Of the 10 individuals for whom health histories were obtained, the following was found: 8 had seasonal hay fever, 1 had asthma as a child, 1 had mold sensitivities, 1 ( a smoker) had bronchitis, and 5 had sensitivities to antibiotics. One individual developed multiple allergies and 4 antibiotic sensitivities after exposure. After the exposure, two females were diagnosed with SLE (teacher) and a lupus-like syndrome by a treating physician (Table 1).

Peripheral blood cell counts. The ABS was elevated for WNC, total lymphocytes, CD5, CD4, CD8 and CD26 cells, compared to the controls (Table 2). Analysis of variance showed that only the CD26 cells were significantly different (p <.01).
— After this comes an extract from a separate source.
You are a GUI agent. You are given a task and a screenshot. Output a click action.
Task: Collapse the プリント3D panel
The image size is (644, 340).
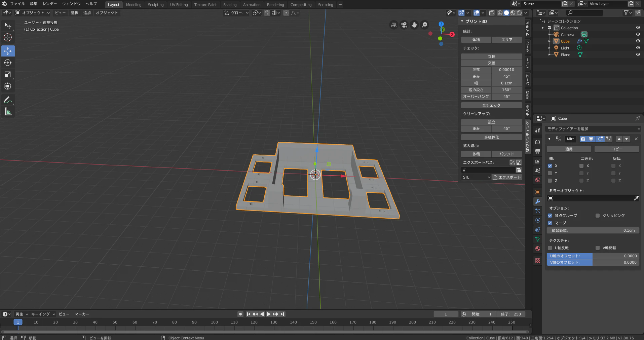[462, 21]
The percentage of CD cells, p <.05) and CD4 (p <.05>.01) was significantly decreased. In contrast, the percentage of CD26 cells was greatly elevated (p <.01), compared to the controls. The CD25 cells were decreased, but not significantly, whereas CD19 cells were unchanged, compared with controls.

Table 2. - Mean Absolute Counts (ABS) of WBC, lymphocytes, and Lymphocyte Subsets and Mean Percentage of Lymphocyte Subsets +SDs for Exposed and Two Controls (Groups A and B)

Cell Type	Exposed (n = 12) ABS (%)	Group A (n = 27) ABS (%)	Group B (n = 29) ABS (%)	F value	p value
WBC	7011+1584	6824+1742	6886+1527	0.055	NS
Lymphocyte	2845+650	2392+707	2517+550	2.185	NS
CD5	1901+533 (66.8+9.6)	1772+576 (74.1+7.7)	1906+462 (75.6+5.6)	0.525 (6.349)	NS (<.01)
CD4	1336+381 (47.9+9.9)	1234+421 (51.3+5.9)	1336+324 (53.1+4.7)	0.739 (3.583)	NS (<.05>.01)
CD8	640+258 (22.4+6.4)	597+219 (25.2+6.4)	597+175 (23.7+4.5)	0.216 (1.097)	NS (NS)
CD4/CD8	2.3+0.76	2.2+0.72	2.3+0.59	0.293	NS
CD19	196+167 (7.0+5.0)	143+103 (6.1+4.5)	202+65 (8.0+2.0)	2.452 (1.751)	NS (NS)
CD25	47.3+64.4 (1.5+1.8)	71.2+45.6 (3.3+2.7)	61.8+42.4 (2.4+1.6)!@	1.046 (2.942)	NS (NS)
CD26	372+392 (13+13.4)	122+93 (5.1+3.6)	52.1+43 (2.1+1.8)	14.489 (13.570)	<.01 (<.010)

Autoantibodies. All autoantibodies(except antimitochondrial) were elevated, compared with individuals from both control groups (Table 3). The odds ratio for ABB was significant (95% confidence interval (95% CI). Also, the odds ratios for the percentage of individuals with 1 and 2 or more autoantibodies were significant (95% CI), whereas that for 3 or more was not.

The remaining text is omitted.